„Psycho-Erlass“ für G9: Für den eigentlichen Skandal sorgte Herr Kubicki!

„Psycho-Erlass“ für G9: Für den eigentlichen Skandal sorgte Herr Kubicki!Dieser Tage steht einmal mehr Schleswig-Holsteins Bildungsminister Ekkehard Klug (FDP) im Kreuzfeuer der Kritik. Die Opposition fordert gar massiv seinen Rücktritt. Dabei ist der Anlass, zumal gemessen an den sonstigen Fehlleistungen aus dem Hause Klug, eher geringfügig. In der Sache geht es um einen Erlass an die Gymnasien des Landes, die sich dazu entschließen, künftig ausschließlich oder alternativ das sog. „Langsam-Abitur“ nach neun statt acht Jahren anzubieten. Da dies voraussichtlich nur wenige Gymnasien betrifft (dem Vernehmen wollen landesweit nur etwa 10 der 100 Gymnasien G9 anbieten), sind Kapazitätsengpässe absehbar. Wie sollen also die knappen G9-Plätze gerecht verteilt werden, wenn es mehr Schüler-Anmeldungen als Plätze gibt?
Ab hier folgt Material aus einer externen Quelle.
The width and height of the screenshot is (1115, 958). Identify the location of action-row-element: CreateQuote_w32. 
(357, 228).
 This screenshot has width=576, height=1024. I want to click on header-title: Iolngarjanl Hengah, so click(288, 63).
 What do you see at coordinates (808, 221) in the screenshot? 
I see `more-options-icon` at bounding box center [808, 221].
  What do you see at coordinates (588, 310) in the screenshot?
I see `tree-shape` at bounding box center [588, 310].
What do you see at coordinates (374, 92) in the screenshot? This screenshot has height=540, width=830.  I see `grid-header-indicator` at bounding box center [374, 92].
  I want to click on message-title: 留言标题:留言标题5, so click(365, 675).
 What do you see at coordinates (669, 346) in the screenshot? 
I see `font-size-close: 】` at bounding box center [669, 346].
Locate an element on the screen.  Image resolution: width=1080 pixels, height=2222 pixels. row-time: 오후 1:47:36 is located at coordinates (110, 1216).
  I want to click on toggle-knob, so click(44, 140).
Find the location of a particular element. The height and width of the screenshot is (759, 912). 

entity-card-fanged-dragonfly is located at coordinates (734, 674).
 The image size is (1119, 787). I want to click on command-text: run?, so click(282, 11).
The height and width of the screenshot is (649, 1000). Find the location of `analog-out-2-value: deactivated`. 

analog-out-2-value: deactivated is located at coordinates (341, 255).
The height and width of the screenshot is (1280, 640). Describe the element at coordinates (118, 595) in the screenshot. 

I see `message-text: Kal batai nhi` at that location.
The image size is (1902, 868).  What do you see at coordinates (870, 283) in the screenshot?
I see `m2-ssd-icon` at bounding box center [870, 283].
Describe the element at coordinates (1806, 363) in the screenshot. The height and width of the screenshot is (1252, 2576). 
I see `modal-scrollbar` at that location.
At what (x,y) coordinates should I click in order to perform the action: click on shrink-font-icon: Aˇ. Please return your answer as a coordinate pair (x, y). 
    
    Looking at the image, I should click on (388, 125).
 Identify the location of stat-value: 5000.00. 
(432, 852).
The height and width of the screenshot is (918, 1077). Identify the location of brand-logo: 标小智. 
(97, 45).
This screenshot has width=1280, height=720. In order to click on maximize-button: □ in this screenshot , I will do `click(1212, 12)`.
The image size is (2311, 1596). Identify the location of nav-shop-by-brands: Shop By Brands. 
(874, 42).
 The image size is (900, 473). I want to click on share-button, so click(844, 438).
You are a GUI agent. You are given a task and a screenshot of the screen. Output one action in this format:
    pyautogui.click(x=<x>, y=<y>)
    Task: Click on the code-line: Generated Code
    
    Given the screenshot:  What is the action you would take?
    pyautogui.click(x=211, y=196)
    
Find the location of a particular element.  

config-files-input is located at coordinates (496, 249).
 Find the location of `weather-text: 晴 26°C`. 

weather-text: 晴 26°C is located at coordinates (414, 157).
Genau diese Frage sollte der (inzwischen zurückgezogene) Erlass regeln.  Wenn an dem betreffenden Gymnasium nicht für alle für G9 angemeldeten Kinder Schulplätze zur Verfügung stehen, sollten “jene Kinder bevorzugt werden, deren Eltern mit einem ärztlichen Attest nachweisen, dass der „physische oder psychische Gesundheitszustand des Kindes eine längere Lernzeit notwendig macht“. Daraus titelte dann die Presse: „Langsam-Abitur nur gegen Psycho-Attest?“  – und schon war der Skandal da.

Dabei erweist sich bei näherem Hinsehen die Sache als weit weniger skandalös. Schließlich ist es zurecht z.B. an „überlaufenen“ (vormaligen) Gesamtschulen jahrelange, gängige Praxis, ein Auswahlverfahren durchzuführen, in dem u.a. eine bestimmte Zahl von Schulplätzen für Härtefälle reserviert sind (vgl. z.B. das Aufnahmeverfahren an der Lübecker Geschwister-Prenski-Schule, hier). Ärztlich attestierte physische oder psychische Besonderheiten finden hier selbstverständlich Berücksichtigung, ohne dass dies bisher irgendjemand als anrüchig empfunden hätte.

Für den eigentlichen Skandal hat nicht der Bildungsminister, sondern dessen Parteifreund und FDP-Fraktionsvorsitzender im Landtag, Wolfgang Kubicki, gesorgt. Dessen Versuch, die Schuld an dem Erlass auf „die sozialdemokratisch durchzogene Ministerialbürokratie“ im Bildungsministerium zu schieben (vgl. LN-Online vom 05.02.2011, hier), ist  einfach nur dümmlich, weil von keinerlei Sachkenntnis getrübt. In einem Ministerium gibt die Hausspitze den politischen Ton an. Das weiß jeder Mitarbeiter und wird regelmäßig von diesen auch respektiert. Selbst wenn einem Bediensteten einmal diese professionelle Einstellung abhanden kommen und die persönliche  politische Einstellung die Oberhand gewinnen sollte, gibt es gleich mehrere politische Filter: Jeder politisch bedeutsame Erlass wird als „Leitungsvorlage“ vom Leiter des Ministerbüros und dem Staatssekretär abgezeichnet, bevor er den Minister erreicht. Beide haben in aller Regel das selbe Parteibuch wie der Ressortchef. Herr Kubicki hat sich mit seiner Kritik damit selbst disqualifiziert und seinem Parteifreund Klug  einen Bärendienst erwiesen. Der Bildungsminister musste denn auch gestern prompt kleinlaut zugeben, dass er den umstrittenen Erlass selbst abgezeichnet hatte (vgl. LN-Online vom 09.02.2011, hier). Eines zeigt dieser Vorgang ganz deutlich: Wer Herrn Kubicki zum Parteifreund hat, braucht ganz gewiss keine Feinde mehr!